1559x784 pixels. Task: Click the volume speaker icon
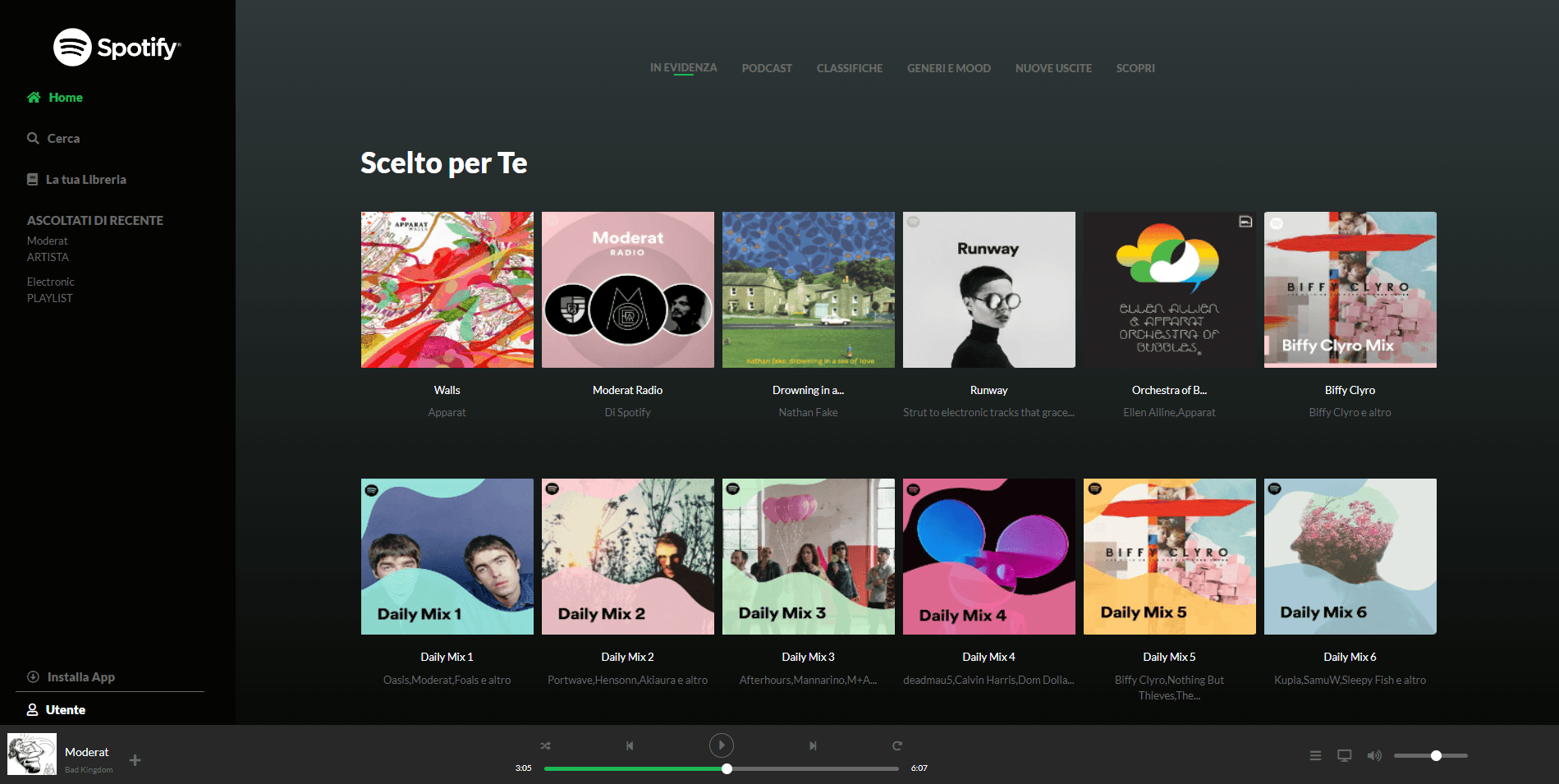click(x=1373, y=755)
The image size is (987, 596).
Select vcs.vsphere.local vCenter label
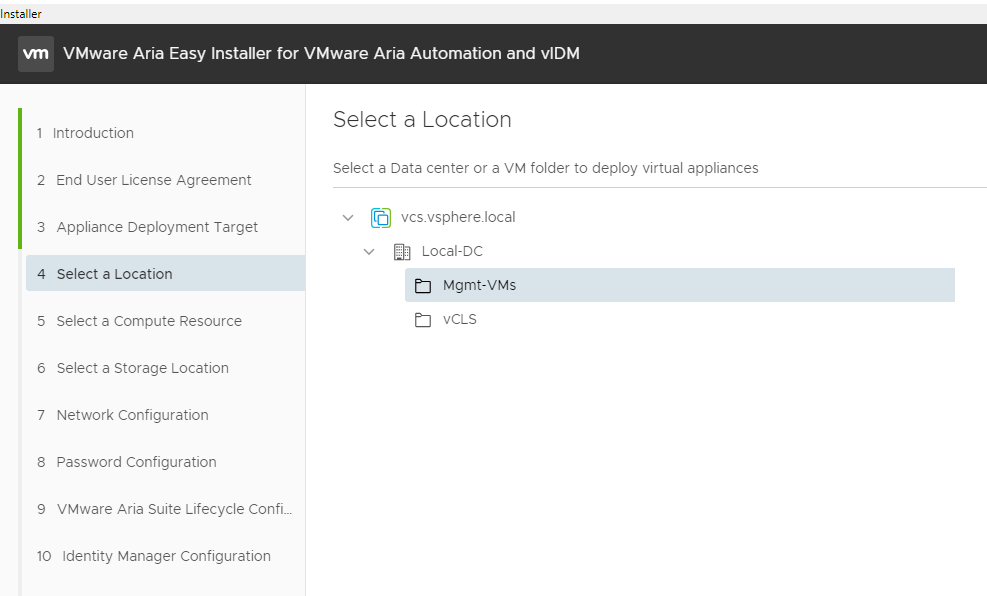click(458, 217)
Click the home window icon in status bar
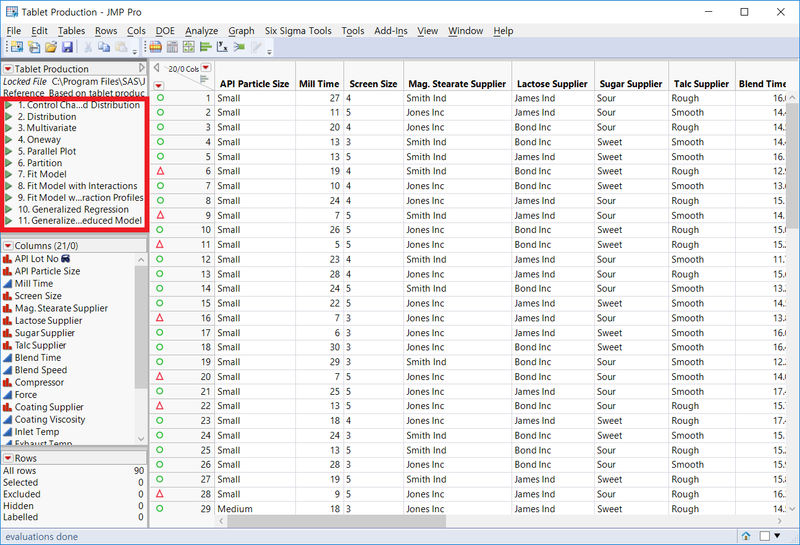 tap(746, 536)
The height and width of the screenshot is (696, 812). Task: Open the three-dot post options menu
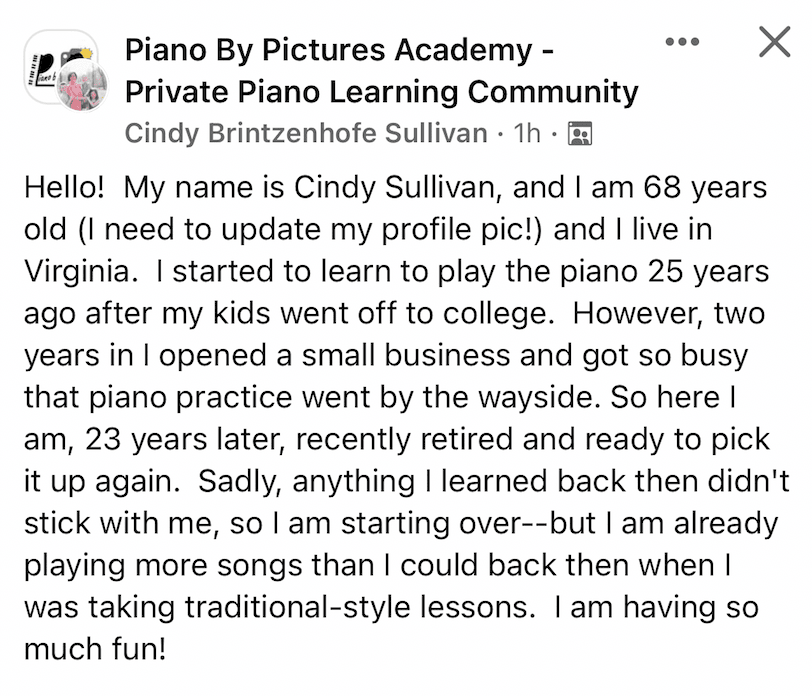point(682,41)
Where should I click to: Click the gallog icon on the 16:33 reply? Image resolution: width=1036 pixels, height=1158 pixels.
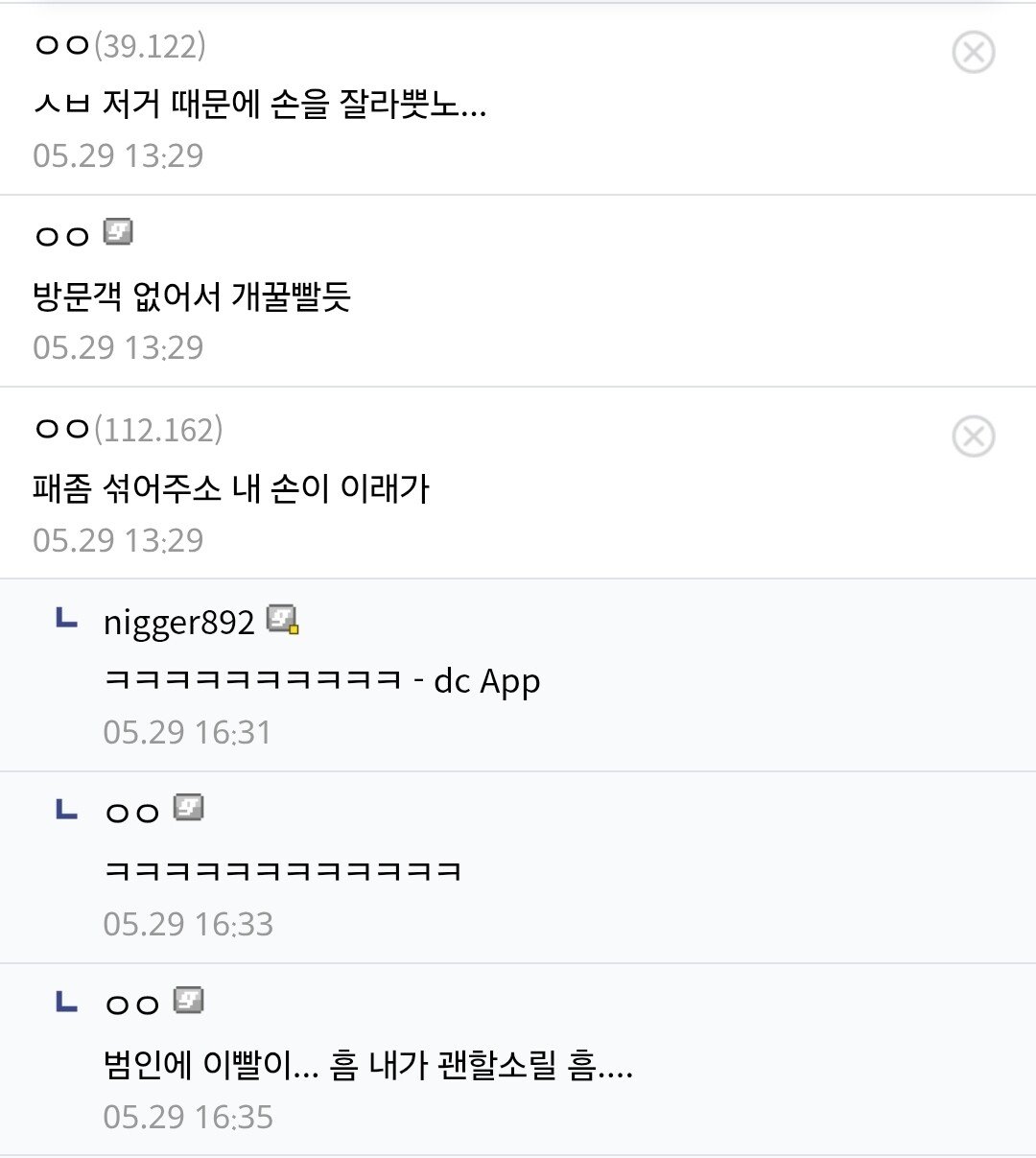click(188, 809)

--

* REQUIRED TASK *
Identify every line of the records that contains the word "height", matching case, and copy each one.

* WORKED ANSWER *
The height and width of the screenshot is (696, 812). Task: Open the three-dot post options menu
Where should I click to: Click the gallog icon on the 16:33 reply? Image resolution: width=1036 pixels, height=1158 pixels.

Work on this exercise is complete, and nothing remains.